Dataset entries
-*-

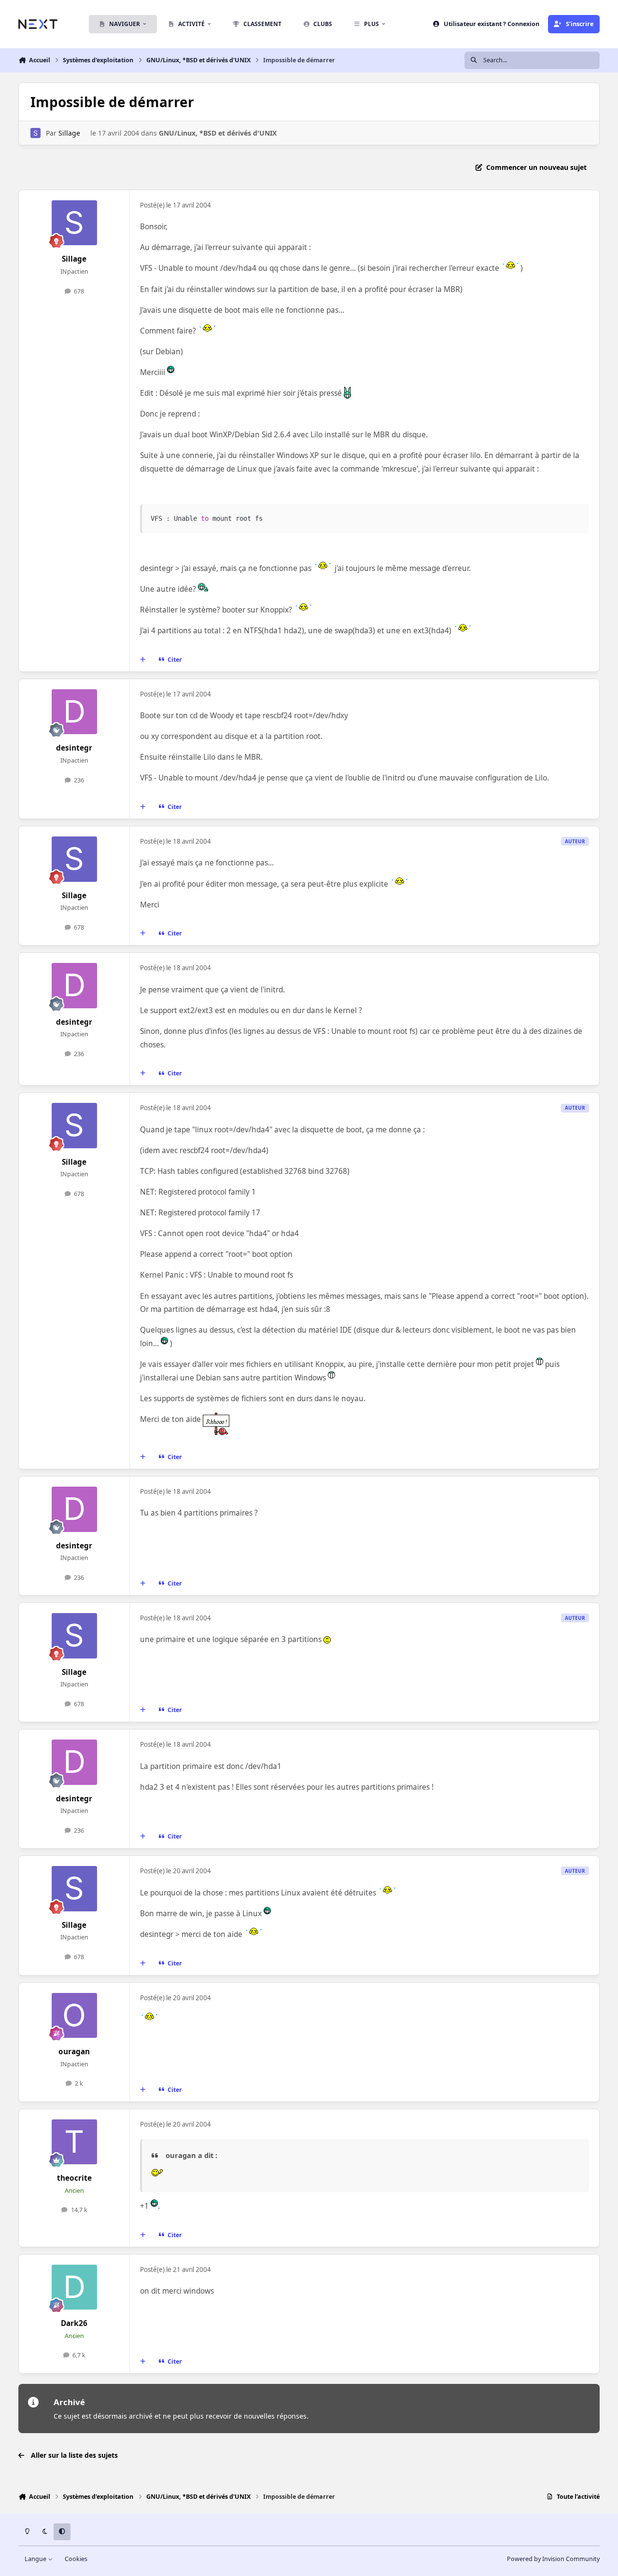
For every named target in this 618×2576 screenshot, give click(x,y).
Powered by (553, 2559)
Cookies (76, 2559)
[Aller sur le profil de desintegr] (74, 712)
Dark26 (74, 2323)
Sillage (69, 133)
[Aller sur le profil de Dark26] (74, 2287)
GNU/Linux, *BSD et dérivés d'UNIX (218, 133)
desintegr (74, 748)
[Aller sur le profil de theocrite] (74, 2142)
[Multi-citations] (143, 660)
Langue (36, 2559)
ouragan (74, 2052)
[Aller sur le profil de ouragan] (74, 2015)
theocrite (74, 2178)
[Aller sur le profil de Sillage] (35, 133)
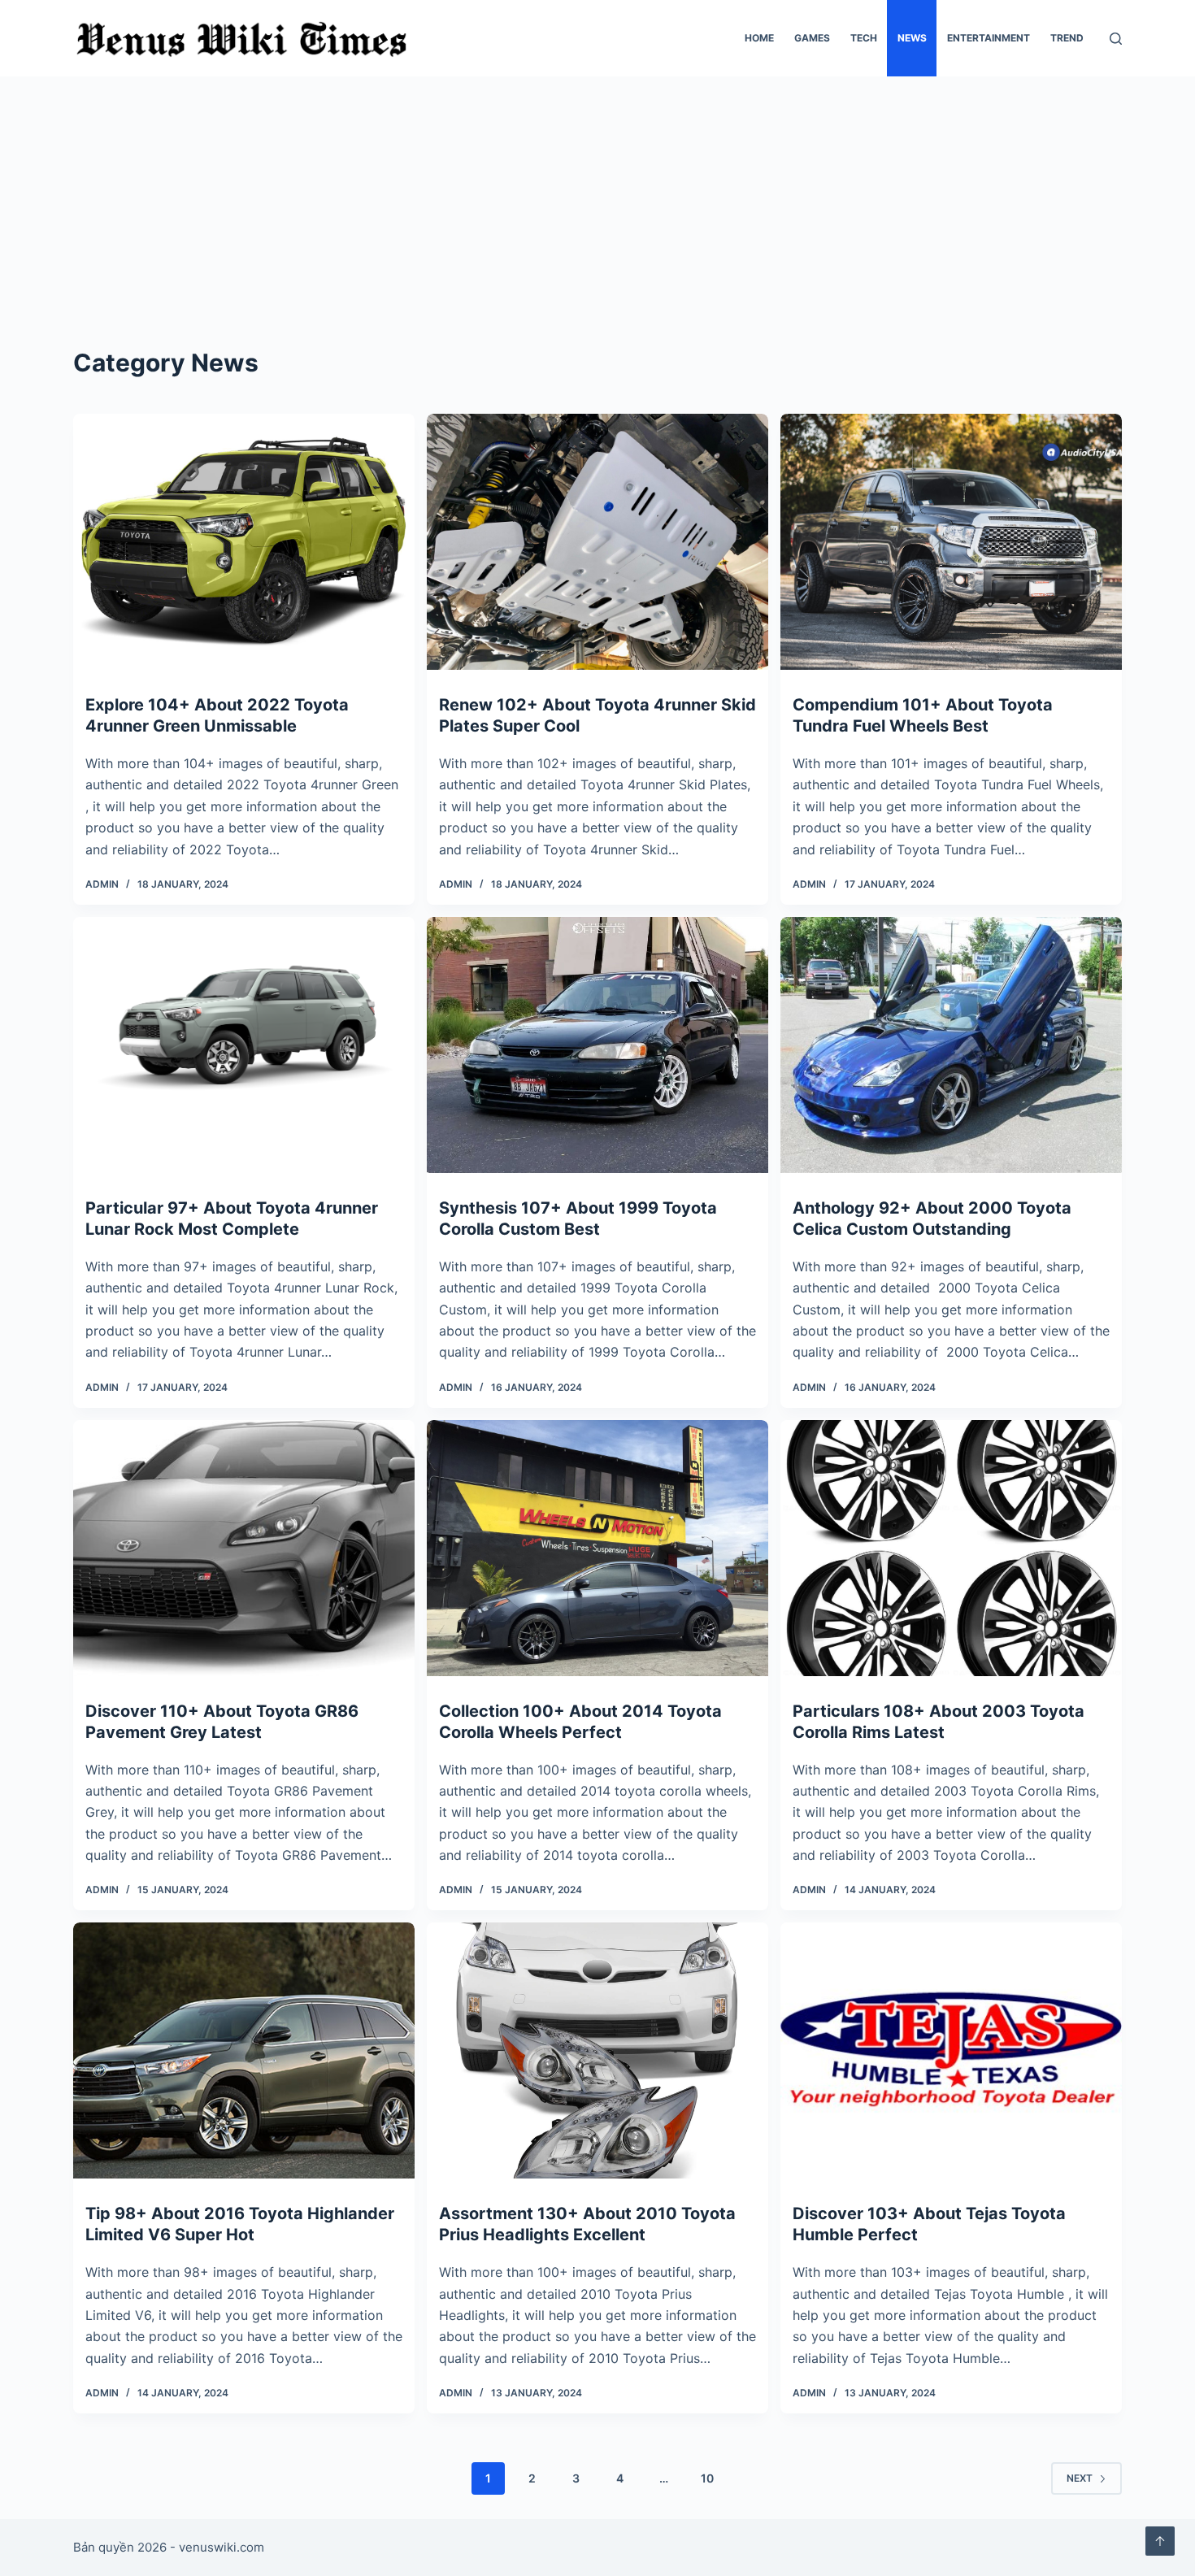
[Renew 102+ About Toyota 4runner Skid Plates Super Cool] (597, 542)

-*-

Task instructions:
Count the lines in the data where "desintegr" occurs. Report the number only.

Response to this task:
2